**Exercise brief:** Entries must be copied exactly, with nothing left out.

**Task inputs:**
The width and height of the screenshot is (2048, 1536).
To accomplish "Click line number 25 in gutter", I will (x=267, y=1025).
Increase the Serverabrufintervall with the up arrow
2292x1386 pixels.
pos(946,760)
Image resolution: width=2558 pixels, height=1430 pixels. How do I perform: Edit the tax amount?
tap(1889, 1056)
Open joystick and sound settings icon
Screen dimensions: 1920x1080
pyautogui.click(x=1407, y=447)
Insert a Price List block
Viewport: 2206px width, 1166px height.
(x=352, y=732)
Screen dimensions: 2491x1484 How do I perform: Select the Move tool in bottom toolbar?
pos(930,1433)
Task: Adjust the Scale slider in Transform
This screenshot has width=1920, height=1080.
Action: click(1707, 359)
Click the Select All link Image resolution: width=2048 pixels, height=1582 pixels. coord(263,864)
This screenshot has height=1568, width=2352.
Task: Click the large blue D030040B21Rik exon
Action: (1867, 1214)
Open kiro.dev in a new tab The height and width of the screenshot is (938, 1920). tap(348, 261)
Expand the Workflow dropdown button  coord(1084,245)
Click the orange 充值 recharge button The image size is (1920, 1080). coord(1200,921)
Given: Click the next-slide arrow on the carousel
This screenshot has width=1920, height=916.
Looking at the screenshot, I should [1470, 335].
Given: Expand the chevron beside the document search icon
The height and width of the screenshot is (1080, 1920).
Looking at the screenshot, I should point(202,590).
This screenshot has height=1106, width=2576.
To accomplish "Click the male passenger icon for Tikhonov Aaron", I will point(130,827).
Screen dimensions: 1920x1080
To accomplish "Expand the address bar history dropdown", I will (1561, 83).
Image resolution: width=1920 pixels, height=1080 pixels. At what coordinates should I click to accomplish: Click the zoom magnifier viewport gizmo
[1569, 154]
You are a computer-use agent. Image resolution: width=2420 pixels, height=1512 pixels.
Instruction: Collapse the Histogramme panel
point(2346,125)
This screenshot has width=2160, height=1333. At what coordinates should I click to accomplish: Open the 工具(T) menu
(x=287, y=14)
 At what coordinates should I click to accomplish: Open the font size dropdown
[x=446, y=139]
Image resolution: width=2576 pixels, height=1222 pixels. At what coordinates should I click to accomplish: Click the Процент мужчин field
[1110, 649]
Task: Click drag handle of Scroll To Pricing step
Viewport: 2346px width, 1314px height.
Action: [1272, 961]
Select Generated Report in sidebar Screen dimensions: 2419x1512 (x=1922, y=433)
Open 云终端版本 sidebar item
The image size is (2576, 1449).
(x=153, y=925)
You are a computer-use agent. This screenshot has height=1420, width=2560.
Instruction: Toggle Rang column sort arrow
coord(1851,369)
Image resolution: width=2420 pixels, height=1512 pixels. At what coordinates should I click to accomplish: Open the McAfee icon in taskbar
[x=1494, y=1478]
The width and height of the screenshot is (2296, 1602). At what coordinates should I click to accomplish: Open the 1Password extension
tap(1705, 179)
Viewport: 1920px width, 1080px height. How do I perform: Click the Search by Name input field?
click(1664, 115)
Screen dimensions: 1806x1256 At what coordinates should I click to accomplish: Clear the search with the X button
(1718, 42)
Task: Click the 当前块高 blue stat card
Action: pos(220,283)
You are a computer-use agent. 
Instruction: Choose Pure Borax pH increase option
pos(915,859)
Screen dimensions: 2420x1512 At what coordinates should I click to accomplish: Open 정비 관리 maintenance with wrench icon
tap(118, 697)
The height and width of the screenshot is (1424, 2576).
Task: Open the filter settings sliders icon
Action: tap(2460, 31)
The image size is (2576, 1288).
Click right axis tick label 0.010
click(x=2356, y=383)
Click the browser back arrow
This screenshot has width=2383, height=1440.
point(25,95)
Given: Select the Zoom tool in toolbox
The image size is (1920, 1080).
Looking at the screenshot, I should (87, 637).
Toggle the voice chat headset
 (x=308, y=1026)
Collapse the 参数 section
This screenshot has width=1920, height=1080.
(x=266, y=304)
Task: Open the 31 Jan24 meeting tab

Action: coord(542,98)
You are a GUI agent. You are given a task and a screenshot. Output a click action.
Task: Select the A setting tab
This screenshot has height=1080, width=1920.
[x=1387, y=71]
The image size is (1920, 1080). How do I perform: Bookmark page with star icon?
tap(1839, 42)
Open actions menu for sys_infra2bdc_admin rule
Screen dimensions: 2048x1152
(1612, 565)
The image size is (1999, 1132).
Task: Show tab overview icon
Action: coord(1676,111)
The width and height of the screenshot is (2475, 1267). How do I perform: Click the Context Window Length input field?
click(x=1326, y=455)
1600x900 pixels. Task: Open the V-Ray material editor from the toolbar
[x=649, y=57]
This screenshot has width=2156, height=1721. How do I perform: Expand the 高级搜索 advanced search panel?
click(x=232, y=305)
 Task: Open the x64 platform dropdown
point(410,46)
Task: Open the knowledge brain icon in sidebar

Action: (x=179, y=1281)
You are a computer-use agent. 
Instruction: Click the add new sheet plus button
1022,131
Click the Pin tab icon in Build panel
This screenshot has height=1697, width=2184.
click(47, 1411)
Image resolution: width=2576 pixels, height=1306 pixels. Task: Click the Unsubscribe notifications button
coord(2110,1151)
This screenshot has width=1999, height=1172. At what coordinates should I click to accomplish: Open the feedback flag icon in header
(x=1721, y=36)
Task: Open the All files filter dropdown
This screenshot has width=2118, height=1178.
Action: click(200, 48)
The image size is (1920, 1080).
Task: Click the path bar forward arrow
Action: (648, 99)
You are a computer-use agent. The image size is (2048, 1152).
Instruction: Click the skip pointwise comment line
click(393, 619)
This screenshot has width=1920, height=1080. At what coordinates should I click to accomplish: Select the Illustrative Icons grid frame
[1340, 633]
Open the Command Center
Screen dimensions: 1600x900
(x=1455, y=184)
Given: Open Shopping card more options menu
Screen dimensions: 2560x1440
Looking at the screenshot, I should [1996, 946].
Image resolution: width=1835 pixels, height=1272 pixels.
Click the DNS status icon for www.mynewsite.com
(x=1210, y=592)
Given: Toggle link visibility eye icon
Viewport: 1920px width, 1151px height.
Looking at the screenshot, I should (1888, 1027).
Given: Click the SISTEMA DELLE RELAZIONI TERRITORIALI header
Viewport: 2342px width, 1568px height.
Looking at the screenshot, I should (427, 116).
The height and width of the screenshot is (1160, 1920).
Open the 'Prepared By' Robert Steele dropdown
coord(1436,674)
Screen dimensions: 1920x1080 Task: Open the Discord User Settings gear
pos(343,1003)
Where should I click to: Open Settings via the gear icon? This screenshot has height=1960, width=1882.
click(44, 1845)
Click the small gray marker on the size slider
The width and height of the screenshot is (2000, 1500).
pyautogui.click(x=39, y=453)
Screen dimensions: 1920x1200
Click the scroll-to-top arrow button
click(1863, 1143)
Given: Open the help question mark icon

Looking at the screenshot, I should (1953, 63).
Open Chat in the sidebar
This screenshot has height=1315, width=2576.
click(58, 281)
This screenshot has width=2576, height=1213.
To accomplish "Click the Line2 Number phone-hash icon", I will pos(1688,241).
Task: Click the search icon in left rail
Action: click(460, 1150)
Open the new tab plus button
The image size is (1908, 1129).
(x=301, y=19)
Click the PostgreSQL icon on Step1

**Written response:**
The width and height of the screenshot is (2048, 1536).
To accomplish "Click line number 25 in gutter", I will (x=267, y=1025).
Increase the Serverabrufintervall with the up arrow
2292x1386 pixels.
pos(946,760)
Image resolution: width=2558 pixels, height=1430 pixels. How do I perform: Edit the tax amount?
tap(1889, 1056)
Open joystick and sound settings icon
Screen dimensions: 1920x1080
pyautogui.click(x=1407, y=447)
Insert a Price List block
Viewport: 2206px width, 1166px height.
(x=352, y=732)
Screen dimensions: 2491x1484 How do I perform: Select the Move tool in bottom toolbar?
pos(930,1433)
Task: Adjust the Scale slider in Transform
This screenshot has width=1920, height=1080.
Action: click(1707, 359)
Click the Select All link Image resolution: width=2048 pixels, height=1582 pixels. coord(263,864)
This screenshot has height=1568, width=2352.
Task: Click the large blue D030040B21Rik exon
Action: (1867, 1214)
Open kiro.dev in a new tab The height and width of the screenshot is (938, 1920). tap(348, 261)
Expand the Workflow dropdown button  coord(1084,245)
Click the orange 充值 recharge button The image size is (1920, 1080). coord(1200,921)
Given: Click the next-slide arrow on the carousel
This screenshot has width=1920, height=916.
Looking at the screenshot, I should [1470, 335].
Given: Expand the chevron beside the document search icon
The height and width of the screenshot is (1080, 1920).
Looking at the screenshot, I should point(202,590).
This screenshot has height=1106, width=2576.
To accomplish "Click the male passenger icon for Tikhonov Aaron", I will point(130,827).
Screen dimensions: 1920x1080
To accomplish "Expand the address bar history dropdown", I will (1561, 83).
Image resolution: width=1920 pixels, height=1080 pixels. At what coordinates should I click to accomplish: Click the zoom magnifier viewport gizmo
[1569, 154]
You are a computer-use agent. Image resolution: width=2420 pixels, height=1512 pixels.
Instruction: Collapse the Histogramme panel
point(2346,125)
This screenshot has width=2160, height=1333. At what coordinates should I click to accomplish: Open the 工具(T) menu
(x=287, y=14)
 At what coordinates should I click to accomplish: Open the font size dropdown
[x=446, y=139]
Image resolution: width=2576 pixels, height=1222 pixels. At what coordinates should I click to accomplish: Click the Процент мужчин field
[1110, 649]
Task: Click drag handle of Scroll To Pricing step
Viewport: 2346px width, 1314px height.
Action: [1272, 961]
Select Generated Report in sidebar Screen dimensions: 2419x1512 (x=1922, y=433)
Open 云终端版本 sidebar item
The image size is (2576, 1449).
(x=153, y=925)
You are a computer-use agent. This screenshot has height=1420, width=2560.
Instruction: Toggle Rang column sort arrow
coord(1851,369)
Image resolution: width=2420 pixels, height=1512 pixels. At what coordinates should I click to accomplish: Open the McAfee icon in taskbar
[x=1494, y=1478]
The width and height of the screenshot is (2296, 1602). At what coordinates should I click to accomplish: Open the 1Password extension
tap(1705, 179)
Viewport: 1920px width, 1080px height. How do I perform: Click the Search by Name input field?
click(1664, 115)
Screen dimensions: 1806x1256 At what coordinates should I click to accomplish: Clear the search with the X button
(1718, 42)
Task: Click the 当前块高 blue stat card
Action: pos(220,283)
You are a computer-use agent. 
Instruction: Choose Pure Borax pH increase option
pos(915,859)
Screen dimensions: 2420x1512 At what coordinates should I click to accomplish: Open 정비 관리 maintenance with wrench icon
tap(118, 697)
The height and width of the screenshot is (1424, 2576).
Task: Open the filter settings sliders icon
Action: tap(2460, 31)
The image size is (2576, 1288).
Click right axis tick label 0.010
click(x=2356, y=383)
Click the browser back arrow
This screenshot has width=2383, height=1440.
point(25,95)
Given: Select the Zoom tool in toolbox
The image size is (1920, 1080).
Looking at the screenshot, I should (87, 637).
Toggle the voice chat headset
 (x=308, y=1026)
Collapse the 参数 section
This screenshot has width=1920, height=1080.
(x=266, y=304)
Task: Open the 31 Jan24 meeting tab

Action: coord(542,98)
You are a GUI agent. You are given a task and a screenshot. Output a click action.
Task: Select the A setting tab
This screenshot has height=1080, width=1920.
[x=1387, y=71]
The image size is (1920, 1080). How do I perform: Bookmark page with star icon?
tap(1839, 42)
Open actions menu for sys_infra2bdc_admin rule
Screen dimensions: 2048x1152
(1612, 565)
The image size is (1999, 1132).
Task: Show tab overview icon
Action: coord(1676,111)
The width and height of the screenshot is (2475, 1267). How do I perform: Click the Context Window Length input field?
click(x=1326, y=455)
1600x900 pixels. Task: Open the V-Ray material editor from the toolbar
[x=649, y=57]
This screenshot has width=2156, height=1721. How do I perform: Expand the 高级搜索 advanced search panel?
click(x=232, y=305)
 Task: Open the x64 platform dropdown
point(410,46)
Task: Open the knowledge brain icon in sidebar

Action: (x=179, y=1281)
You are a computer-use agent. 
Instruction: Click the add new sheet plus button
1022,131
Click the Pin tab icon in Build panel
This screenshot has height=1697, width=2184.
click(47, 1411)
Image resolution: width=2576 pixels, height=1306 pixels. Task: Click the Unsubscribe notifications button
coord(2110,1151)
This screenshot has width=1999, height=1172. At what coordinates should I click to accomplish: Open the feedback flag icon in header
(x=1721, y=36)
Task: Open the All files filter dropdown
This screenshot has width=2118, height=1178.
Action: click(200, 48)
The image size is (1920, 1080).
Task: Click the path bar forward arrow
Action: (648, 99)
You are a computer-use agent. The image size is (2048, 1152).
Instruction: Click the skip pointwise comment line
click(393, 619)
This screenshot has width=1920, height=1080. At what coordinates should I click to accomplish: Select the Illustrative Icons grid frame
[1340, 633]
Open the Command Center
Screen dimensions: 1600x900
(x=1455, y=184)
Given: Open Shopping card more options menu
Screen dimensions: 2560x1440
Looking at the screenshot, I should [1996, 946].
Image resolution: width=1835 pixels, height=1272 pixels.
Click the DNS status icon for www.mynewsite.com
(x=1210, y=592)
Given: Toggle link visibility eye icon
Viewport: 1920px width, 1151px height.
Looking at the screenshot, I should (1888, 1027).
Given: Click the SISTEMA DELLE RELAZIONI TERRITORIALI header
Viewport: 2342px width, 1568px height.
Looking at the screenshot, I should (427, 116).
The height and width of the screenshot is (1160, 1920).
Open the 'Prepared By' Robert Steele dropdown
coord(1436,674)
Screen dimensions: 1920x1080 Task: Open the Discord User Settings gear
pos(343,1003)
Where should I click to: Open Settings via the gear icon? This screenshot has height=1960, width=1882.
click(44, 1845)
Click the small gray marker on the size slider
The width and height of the screenshot is (2000, 1500).
pyautogui.click(x=39, y=453)
Screen dimensions: 1920x1200
Click the scroll-to-top arrow button
click(1863, 1143)
Given: Open the help question mark icon

Looking at the screenshot, I should (1953, 63).
Open Chat in the sidebar
This screenshot has height=1315, width=2576.
click(58, 281)
This screenshot has width=2576, height=1213.
To accomplish "Click the Line2 Number phone-hash icon", I will pos(1688,241).
Task: Click the search icon in left rail
Action: click(460, 1150)
Open the new tab plus button
The image size is (1908, 1129).
(x=301, y=19)
Click the PostgreSQL icon on Step1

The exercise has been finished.